Actually, that’s not true. First, I tried unsuccessfully to start my big chainsaw. I opened it up and looked at the carb. I did all sorts of things. No joy. I thought I was protecting it from leftist-mandated, CO2-generating, vehicle-destroying ethanol, but maybe I failed. Ethanol will freeze up any engine if you don’t drain the gas during long periods of inactivity. I know of three ways to get around this. First, buy real gas with no ethanol in it. Second, drain the gas whenever you stop using an engine. Third, put a product called Sta-Bil in your gas. It will buy you two years. I have a special gas can for my saws, and I always put Sta-Bil in it.

I had to give up on the 20″ saw and fall back (not literally) on the 16″ job. Frustrating. I looked up ways to de-crud carburetors, and I found an interesting method: dishwashing liquid and water, in an ultrasonic cleaner. I just happen to have two ultrasonic cleaners that belonged to my mother. I think she used them for jewelry. This gives me a strategy.

Gas was making it to the cylinder, but I don’t think it was enough.

Anyway, after I gave up trying to start the big saw, I got to work on the tree.

The first thing I tried was to lift a bunch of branches I cut recently. I learned something new. When you lift something with a tractor’s front end loader, you can turn the tractor over very quickly.

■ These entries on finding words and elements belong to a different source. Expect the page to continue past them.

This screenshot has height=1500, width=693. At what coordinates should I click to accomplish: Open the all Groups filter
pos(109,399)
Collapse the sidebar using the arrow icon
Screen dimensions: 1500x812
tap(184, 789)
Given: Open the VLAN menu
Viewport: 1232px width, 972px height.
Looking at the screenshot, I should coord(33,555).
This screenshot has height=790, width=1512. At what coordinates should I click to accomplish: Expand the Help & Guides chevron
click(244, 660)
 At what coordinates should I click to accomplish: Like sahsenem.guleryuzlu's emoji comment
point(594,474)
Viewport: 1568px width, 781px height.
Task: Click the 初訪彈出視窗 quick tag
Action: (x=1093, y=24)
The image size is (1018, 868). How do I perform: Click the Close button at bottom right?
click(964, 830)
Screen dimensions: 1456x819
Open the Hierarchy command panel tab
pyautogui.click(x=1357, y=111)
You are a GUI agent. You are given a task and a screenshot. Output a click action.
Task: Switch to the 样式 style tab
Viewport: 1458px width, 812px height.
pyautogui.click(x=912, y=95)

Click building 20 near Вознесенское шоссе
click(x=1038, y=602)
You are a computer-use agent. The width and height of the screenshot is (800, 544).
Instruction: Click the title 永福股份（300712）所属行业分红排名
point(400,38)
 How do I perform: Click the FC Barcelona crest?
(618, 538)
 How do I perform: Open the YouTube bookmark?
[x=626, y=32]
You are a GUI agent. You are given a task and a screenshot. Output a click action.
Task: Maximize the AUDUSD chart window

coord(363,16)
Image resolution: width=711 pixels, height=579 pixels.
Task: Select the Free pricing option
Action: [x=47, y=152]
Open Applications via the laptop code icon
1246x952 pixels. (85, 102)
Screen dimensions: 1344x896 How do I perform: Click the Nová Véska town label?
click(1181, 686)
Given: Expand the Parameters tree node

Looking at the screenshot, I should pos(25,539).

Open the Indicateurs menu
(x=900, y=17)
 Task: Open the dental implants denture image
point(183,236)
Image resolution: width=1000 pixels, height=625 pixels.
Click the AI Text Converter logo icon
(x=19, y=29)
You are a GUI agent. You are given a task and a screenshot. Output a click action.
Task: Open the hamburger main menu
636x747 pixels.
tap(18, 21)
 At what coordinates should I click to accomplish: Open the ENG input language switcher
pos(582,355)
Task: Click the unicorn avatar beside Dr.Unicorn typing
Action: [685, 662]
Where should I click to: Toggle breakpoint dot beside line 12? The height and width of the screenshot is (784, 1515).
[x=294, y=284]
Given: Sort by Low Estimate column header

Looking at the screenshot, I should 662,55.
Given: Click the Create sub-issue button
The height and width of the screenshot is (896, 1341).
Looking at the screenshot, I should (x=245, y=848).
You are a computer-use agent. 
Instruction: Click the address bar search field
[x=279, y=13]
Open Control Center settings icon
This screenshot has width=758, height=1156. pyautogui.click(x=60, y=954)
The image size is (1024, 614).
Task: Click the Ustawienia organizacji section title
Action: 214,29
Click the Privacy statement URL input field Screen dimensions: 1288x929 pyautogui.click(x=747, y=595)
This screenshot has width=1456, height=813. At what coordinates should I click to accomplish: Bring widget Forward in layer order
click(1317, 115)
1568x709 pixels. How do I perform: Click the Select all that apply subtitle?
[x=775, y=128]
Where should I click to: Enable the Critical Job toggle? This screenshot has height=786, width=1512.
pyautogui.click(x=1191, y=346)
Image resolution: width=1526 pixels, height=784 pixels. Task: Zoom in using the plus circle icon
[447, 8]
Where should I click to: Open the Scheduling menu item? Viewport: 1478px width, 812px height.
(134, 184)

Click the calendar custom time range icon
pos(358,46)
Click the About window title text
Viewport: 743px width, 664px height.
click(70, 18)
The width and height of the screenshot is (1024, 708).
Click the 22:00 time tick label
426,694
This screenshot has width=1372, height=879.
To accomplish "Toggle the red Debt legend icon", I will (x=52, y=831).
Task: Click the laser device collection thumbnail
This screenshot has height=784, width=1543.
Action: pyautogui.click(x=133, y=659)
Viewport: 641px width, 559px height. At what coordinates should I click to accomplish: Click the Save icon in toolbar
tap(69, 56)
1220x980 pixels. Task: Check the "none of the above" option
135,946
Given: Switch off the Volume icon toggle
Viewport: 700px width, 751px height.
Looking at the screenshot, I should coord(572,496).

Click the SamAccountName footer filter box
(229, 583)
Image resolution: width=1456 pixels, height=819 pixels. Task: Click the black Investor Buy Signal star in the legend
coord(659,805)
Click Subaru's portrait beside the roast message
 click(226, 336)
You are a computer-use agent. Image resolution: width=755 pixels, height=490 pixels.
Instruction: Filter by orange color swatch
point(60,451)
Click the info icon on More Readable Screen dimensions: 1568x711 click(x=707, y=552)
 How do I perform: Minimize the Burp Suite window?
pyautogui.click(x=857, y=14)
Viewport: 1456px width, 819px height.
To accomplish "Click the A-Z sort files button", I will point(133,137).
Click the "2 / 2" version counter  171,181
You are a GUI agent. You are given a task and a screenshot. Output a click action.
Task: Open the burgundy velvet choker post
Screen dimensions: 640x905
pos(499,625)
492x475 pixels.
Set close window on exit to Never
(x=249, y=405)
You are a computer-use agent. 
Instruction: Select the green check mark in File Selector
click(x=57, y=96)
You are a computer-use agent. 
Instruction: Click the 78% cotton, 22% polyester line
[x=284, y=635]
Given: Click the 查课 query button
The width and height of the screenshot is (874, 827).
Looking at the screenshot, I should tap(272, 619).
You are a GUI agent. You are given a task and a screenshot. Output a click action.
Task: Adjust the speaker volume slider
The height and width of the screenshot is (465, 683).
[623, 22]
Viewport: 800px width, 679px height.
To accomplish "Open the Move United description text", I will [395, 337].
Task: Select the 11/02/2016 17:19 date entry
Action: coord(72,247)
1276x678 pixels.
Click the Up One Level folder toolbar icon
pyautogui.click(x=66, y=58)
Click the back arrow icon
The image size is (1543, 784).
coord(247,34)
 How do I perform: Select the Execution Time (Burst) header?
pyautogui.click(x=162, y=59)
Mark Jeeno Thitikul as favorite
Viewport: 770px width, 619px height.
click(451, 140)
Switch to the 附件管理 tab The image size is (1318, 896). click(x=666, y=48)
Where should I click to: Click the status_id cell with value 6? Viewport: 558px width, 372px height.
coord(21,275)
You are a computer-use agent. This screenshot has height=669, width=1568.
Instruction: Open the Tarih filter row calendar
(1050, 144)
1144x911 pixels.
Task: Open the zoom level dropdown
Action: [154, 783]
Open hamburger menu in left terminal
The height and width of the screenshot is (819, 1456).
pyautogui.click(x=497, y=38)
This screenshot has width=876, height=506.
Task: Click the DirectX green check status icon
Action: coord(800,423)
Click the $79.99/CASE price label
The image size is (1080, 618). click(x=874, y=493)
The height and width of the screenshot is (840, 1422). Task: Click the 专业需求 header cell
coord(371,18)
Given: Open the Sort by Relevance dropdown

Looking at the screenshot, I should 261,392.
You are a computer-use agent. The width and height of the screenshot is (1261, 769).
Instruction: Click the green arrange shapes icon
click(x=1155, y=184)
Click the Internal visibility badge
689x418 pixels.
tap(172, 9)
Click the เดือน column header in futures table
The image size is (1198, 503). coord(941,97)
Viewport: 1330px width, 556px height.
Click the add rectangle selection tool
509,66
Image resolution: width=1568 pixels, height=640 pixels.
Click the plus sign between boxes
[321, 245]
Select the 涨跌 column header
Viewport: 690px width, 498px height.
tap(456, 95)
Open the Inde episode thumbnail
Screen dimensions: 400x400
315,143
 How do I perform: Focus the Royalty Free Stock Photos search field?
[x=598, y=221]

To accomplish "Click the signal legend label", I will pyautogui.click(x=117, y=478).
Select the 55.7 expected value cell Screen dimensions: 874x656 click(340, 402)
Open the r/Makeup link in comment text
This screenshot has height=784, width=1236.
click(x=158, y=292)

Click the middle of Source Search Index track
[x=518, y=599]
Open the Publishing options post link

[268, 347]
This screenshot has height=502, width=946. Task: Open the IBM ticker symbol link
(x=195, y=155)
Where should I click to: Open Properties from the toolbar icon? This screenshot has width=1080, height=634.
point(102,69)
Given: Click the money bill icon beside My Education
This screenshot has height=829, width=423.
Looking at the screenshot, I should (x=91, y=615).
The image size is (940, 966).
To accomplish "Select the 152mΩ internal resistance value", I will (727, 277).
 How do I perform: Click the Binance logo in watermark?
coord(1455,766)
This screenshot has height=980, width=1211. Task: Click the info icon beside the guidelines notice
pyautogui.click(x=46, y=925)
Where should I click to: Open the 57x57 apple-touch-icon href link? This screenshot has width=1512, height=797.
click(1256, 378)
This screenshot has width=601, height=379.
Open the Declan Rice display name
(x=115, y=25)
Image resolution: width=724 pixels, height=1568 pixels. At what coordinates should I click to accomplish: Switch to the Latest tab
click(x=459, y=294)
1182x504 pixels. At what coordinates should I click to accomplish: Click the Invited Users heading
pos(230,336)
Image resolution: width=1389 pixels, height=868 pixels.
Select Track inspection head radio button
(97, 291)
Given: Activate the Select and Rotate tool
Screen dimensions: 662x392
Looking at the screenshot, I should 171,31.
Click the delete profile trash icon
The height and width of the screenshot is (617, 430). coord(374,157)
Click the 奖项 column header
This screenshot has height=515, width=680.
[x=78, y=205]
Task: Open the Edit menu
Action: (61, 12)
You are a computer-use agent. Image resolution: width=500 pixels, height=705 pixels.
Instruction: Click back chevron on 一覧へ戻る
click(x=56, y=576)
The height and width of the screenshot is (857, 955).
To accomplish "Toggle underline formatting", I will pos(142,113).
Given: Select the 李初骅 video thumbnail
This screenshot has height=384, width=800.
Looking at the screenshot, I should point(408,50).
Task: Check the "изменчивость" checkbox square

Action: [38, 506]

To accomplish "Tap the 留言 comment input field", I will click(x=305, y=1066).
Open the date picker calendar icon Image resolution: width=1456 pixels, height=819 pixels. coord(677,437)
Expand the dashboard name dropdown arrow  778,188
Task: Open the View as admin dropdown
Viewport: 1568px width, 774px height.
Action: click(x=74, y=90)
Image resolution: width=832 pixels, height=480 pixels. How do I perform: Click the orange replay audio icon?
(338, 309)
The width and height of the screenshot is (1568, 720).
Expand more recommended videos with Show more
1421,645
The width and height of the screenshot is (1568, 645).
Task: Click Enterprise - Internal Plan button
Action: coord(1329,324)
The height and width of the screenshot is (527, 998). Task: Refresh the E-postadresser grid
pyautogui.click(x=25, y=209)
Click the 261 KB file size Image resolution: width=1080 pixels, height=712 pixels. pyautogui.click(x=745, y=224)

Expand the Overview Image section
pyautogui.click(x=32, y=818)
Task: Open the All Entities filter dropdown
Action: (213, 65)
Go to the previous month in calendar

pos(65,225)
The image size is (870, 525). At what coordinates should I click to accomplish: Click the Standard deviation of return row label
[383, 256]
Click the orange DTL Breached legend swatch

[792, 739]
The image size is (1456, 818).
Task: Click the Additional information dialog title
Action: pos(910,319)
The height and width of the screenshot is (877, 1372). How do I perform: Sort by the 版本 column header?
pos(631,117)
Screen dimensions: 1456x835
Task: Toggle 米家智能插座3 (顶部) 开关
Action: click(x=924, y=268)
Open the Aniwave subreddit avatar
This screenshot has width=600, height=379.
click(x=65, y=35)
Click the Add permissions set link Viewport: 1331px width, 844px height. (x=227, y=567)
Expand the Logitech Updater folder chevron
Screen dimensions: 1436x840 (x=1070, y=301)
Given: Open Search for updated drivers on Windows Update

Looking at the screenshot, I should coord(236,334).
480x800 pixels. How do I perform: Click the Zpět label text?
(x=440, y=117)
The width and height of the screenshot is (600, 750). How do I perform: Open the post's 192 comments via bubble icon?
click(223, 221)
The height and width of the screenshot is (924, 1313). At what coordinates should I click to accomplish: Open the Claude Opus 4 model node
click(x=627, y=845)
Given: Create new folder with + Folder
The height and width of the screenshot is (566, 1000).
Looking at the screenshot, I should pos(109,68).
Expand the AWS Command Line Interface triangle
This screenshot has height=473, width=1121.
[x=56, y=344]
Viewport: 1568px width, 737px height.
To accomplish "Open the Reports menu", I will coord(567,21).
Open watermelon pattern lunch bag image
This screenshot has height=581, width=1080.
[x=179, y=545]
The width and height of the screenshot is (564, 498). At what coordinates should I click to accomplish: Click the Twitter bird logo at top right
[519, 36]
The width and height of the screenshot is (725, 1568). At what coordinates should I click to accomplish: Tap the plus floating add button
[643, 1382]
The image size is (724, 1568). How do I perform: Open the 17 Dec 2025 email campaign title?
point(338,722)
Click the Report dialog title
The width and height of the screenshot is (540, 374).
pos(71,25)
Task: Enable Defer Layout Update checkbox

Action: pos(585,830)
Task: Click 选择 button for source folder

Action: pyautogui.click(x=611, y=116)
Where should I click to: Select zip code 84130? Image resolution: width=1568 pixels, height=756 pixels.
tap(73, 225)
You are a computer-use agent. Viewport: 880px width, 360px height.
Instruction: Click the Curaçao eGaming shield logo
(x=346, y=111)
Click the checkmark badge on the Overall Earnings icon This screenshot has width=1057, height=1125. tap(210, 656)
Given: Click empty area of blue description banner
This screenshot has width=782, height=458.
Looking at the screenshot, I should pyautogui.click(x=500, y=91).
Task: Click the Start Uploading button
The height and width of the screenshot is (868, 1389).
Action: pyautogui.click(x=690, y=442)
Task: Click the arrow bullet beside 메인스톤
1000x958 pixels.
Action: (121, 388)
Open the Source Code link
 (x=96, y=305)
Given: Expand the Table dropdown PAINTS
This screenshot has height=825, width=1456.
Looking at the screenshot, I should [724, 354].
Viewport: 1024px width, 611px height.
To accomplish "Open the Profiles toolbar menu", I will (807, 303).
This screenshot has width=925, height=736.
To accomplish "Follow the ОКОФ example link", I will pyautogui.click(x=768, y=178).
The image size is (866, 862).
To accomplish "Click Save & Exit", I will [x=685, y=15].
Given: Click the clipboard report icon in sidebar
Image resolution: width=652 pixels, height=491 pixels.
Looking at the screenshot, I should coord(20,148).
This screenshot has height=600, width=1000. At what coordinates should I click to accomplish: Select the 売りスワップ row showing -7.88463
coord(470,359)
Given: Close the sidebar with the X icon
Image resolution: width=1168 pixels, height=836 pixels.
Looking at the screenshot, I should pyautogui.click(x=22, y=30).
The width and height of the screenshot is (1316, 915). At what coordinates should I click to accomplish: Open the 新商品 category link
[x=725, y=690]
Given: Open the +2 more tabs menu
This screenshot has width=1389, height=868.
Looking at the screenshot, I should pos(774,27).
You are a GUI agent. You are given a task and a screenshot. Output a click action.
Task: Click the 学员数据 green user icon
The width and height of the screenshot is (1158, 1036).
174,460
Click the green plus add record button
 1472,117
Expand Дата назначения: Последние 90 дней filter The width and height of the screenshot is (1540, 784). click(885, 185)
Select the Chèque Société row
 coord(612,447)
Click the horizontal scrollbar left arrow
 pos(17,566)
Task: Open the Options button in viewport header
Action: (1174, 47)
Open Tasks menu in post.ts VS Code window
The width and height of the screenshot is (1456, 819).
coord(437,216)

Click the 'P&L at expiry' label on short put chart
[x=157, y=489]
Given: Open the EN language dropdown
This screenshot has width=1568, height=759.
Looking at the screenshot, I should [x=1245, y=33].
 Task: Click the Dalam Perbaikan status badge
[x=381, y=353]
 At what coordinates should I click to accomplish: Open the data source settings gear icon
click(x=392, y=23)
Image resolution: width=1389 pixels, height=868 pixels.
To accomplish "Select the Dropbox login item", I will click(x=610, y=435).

I tried to lift the branches, and the load was mostly on the right side of the tractor. As the hydraulics extended, the right side of the tractor leaned toward the ground. It was disturbing.

I never use the tractor’s seat belt, because I have an irrational fear that it will make an accident worse, not better. I have to get over that. I know the roll bar won’t fold up, but it looks so flimsy.

We are having record heat here, just as I was getting excited about cool weather. The temperature in the nearest town is 93 degrees right now. That would be a little high for August. Last year on this date, the high was 77. Tomorrow the weather is supposed to go back to normal. Not sure why I felt like I had to pick today to work in the sun.

I also wanted to work on a stump so I could prepare it for an application of stump remover, but I ran out of steam. I’ve been applying potassium nitrate (saltpeter) to stumps since August. It’s an amazing product. You drill holes in the stumps, pour in a fairly small amount of saltpeter, add water, and walk away. A few weeks later, you will find that your stump is mushy and rotten. If you put 8 or 10 holes in a stump 2 feet wide, you will find that a lot of the stump AND the roots are so mushy you can cut them up with a maul.

I have tried burning stumps with charcoal, and it will work, but it takes a long time and a lot of charcoal.

I don’t know why it works. I can’t understand how a chemical in a hole an inch wide can rot wood a foot away, but it does.

There is a problem with saltpeter, however. It used to be dirt cheap, and you could buy it anywhere, but now it’s scarce. The best price I’ve found is 8 bucks per pound, at Tractor Supply. Why is it scarce? I’m not sure, but I think it has to do with Islam, the religion of terrorism.

Saltpeter is an ingredient in gunpowder, and it appears that it has been used in other explosives for the purpose of killing the innocent. You can look around and read about a failed terrorist bomb made from saltpeter and one other ingredient.

I don’t know if terrorism is the reason why it’s so expensive for me to dissolve stumps, but it sure seems likely. What other reason could there be for the sudden scarcity of a very familiar product Americans bought in bulk for centuries?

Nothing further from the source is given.